Damn It Ani Barach Kahi
- Book Cover
- Editor: Mandar Joshi
- Author: Mahesh Kothare
- Language: Marathi
- Genre: Autobiography
- Publisher: Mehta Publishing House
- Publication date: January 11, 2023
- Publication place: India
- Media type: Paperback ebook
- Pages: 304
- ISBN: 9788195970964
- Website: Damn It Ani Barach Kahi

= Damn It Ani Barach Kahi =

2023 Book by Mahesh Kothare

Damn It Ani Barach Kahi (डॅम इट आणि बरंच काही, ) is a 2023 Indian autobiography book authored by Mahesh Kothare and published by Mehta Publishing House.

== Background ==
Mahesh Kothare named his autobiography "Damn It Aani Barach Kahi" after his fictional character inspector Mahesh Jadhav's famous catchphrase 'Damn It!'. Mahesh Kothare is considered as one of the revolutionary figure in Marathi cinema.
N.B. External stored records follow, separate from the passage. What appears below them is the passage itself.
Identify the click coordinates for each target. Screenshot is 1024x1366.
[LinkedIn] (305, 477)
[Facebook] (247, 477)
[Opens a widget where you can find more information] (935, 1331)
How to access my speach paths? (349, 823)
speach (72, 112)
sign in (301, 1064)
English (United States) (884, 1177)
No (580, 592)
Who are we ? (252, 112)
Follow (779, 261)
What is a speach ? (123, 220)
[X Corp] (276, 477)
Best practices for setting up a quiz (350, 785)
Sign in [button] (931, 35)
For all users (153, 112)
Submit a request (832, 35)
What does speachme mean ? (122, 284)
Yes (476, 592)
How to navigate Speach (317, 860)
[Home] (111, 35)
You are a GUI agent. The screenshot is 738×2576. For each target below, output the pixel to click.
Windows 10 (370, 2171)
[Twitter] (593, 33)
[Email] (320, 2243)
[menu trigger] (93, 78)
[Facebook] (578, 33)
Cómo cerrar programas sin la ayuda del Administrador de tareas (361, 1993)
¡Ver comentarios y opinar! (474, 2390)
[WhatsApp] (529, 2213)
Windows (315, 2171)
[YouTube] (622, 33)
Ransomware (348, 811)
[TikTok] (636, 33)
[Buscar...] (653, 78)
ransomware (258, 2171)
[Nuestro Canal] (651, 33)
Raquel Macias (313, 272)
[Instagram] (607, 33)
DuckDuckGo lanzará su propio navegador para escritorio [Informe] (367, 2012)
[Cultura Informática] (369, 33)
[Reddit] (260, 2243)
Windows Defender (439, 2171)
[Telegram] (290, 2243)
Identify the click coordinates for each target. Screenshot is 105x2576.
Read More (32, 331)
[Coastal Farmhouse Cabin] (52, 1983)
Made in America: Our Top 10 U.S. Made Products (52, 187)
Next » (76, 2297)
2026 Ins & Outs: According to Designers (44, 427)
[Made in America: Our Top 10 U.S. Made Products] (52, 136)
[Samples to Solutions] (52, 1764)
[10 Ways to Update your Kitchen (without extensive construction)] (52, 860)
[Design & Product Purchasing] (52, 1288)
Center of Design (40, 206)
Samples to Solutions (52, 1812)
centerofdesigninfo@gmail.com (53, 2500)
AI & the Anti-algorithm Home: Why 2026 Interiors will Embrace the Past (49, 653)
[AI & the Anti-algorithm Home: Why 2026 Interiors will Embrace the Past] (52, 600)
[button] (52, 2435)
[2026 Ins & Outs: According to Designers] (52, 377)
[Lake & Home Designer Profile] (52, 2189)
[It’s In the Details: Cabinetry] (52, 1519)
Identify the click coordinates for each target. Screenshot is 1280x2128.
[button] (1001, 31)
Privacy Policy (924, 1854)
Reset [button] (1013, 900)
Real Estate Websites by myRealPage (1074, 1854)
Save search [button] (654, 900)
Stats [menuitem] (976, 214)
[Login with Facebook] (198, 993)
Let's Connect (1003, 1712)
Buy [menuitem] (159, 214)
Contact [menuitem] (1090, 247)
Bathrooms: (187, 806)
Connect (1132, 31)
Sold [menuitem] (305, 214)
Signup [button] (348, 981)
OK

The book contains memories of Marathi cinema, the life of Laxmikant Berde and Mahesh Kothare.

"It is not just an autobiography, it’s a sort of history of Indian cinema over the past 60 years. I have been in the industry since 1962 when I was just 9 years old. It was always there in my mind that I should document my journey of 60 years in the industry because I have seen cinema evolve from black and white days to digital cinema. It’s been a complete journey."
— Mahesh Kothare, the author of book

== Launch ==
The book was launched at Shivaji Mandir, Mumbai. It is hosted by Adinath Kothare and attended by Sachin Pilgaonkar, Nivedita Joshi-Saraf, Urmilla Kothare. Deputy Chief Minister of Maharashtra Devendra Fadnavis was attended the program as well as the book was published by him.

== Reception ==
Akhil Mehta of the Mehta Publishing House said that through the production of the book 'Damn it Ani Barach Kahi' (meaning:Damn it and many things/lot more)', he was able to see the man of stardom hidden behind the warehouses. DCM Devendra Fadnavis said, "Mahesh Kothare has revolutionized Marathi cinema and connected to a new generation. How 'Damn It' was born, is also read in this book." Praising Kothare, Fadnavis said: His contribution to the world of entertainment is unparalleled and he said that Kothare has done new experiments in Marathi.